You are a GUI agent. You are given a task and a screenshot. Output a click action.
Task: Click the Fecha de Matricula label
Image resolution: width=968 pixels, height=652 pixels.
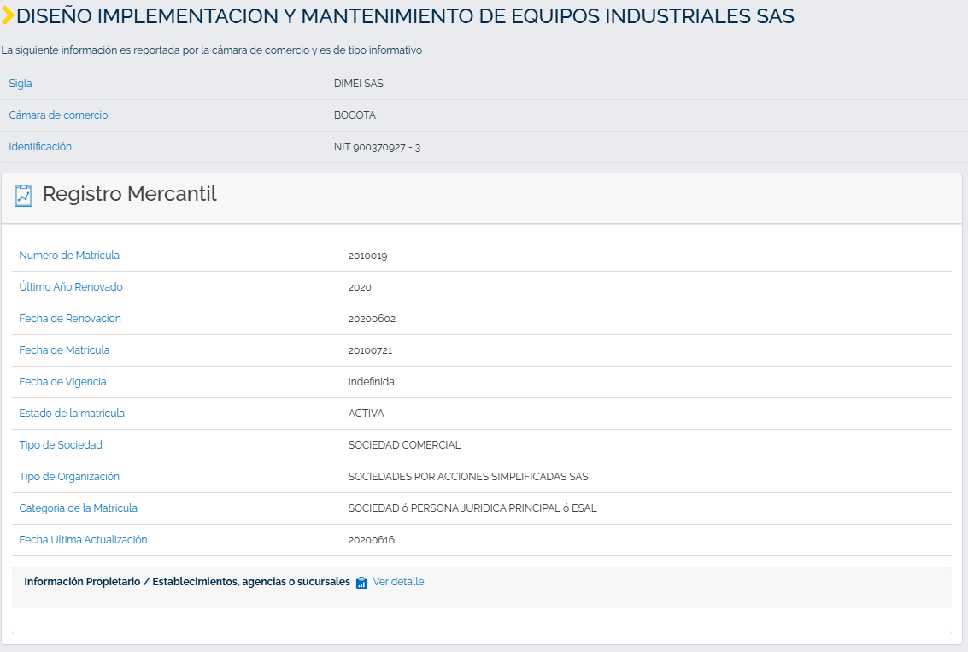click(x=64, y=350)
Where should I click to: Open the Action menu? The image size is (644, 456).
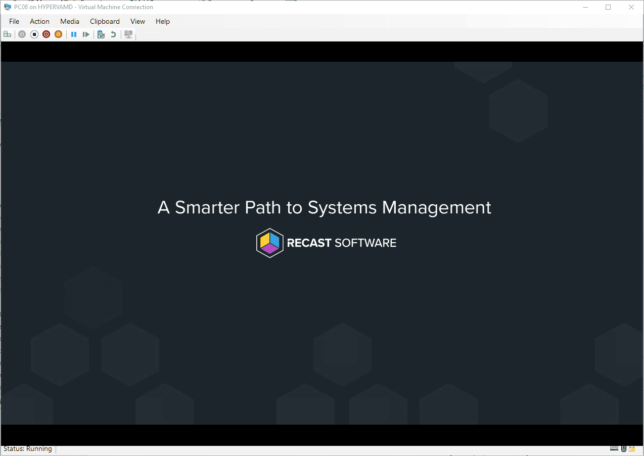[x=39, y=21]
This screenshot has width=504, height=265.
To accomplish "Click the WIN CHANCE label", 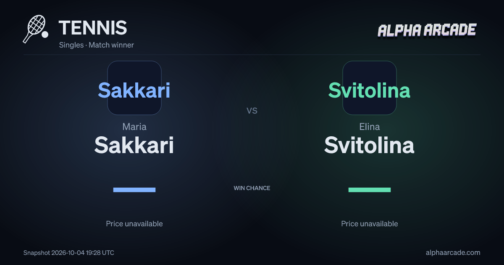I will pyautogui.click(x=252, y=188).
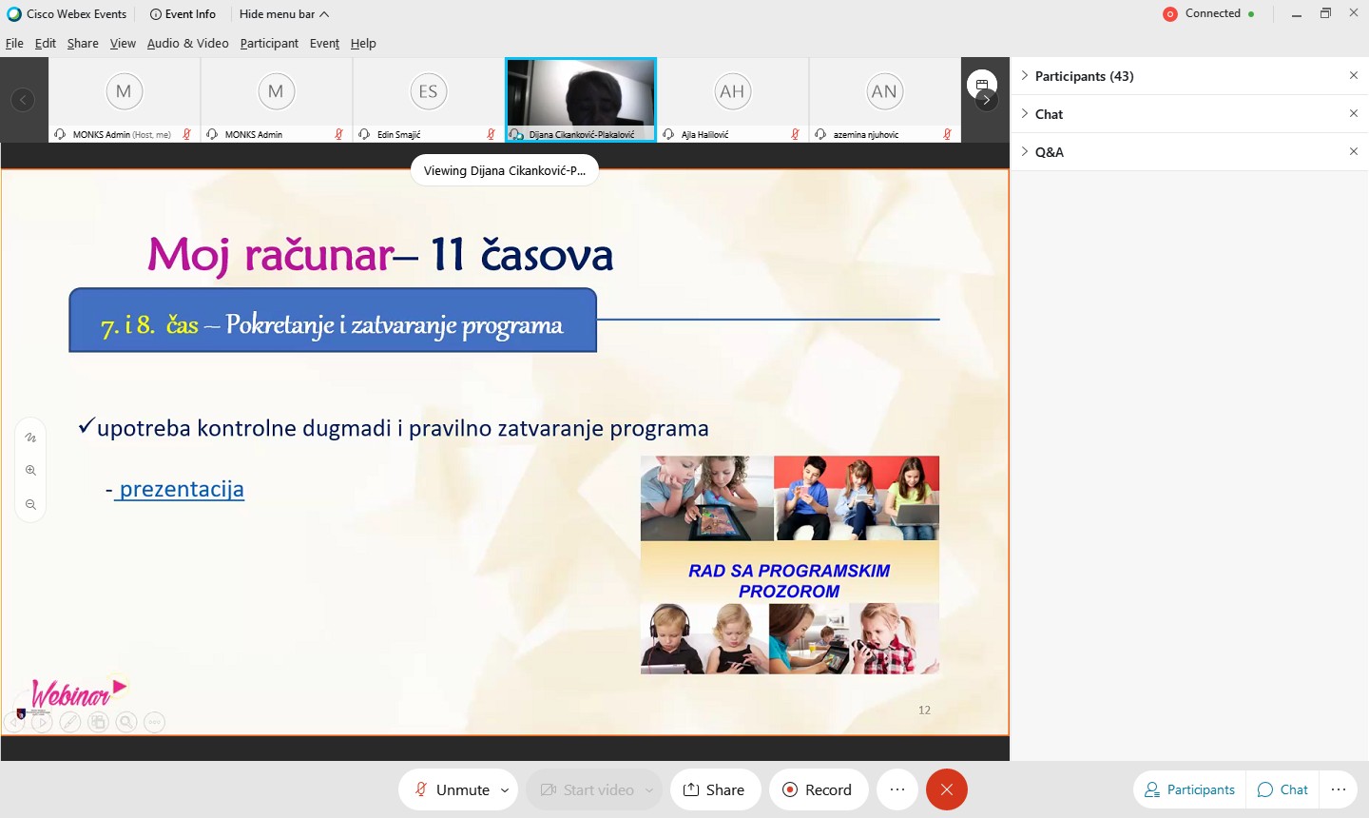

Task directions: State how many lines in the rows above contain the word "screenshot". Reply with the number alone.

Answer to this exercise: 2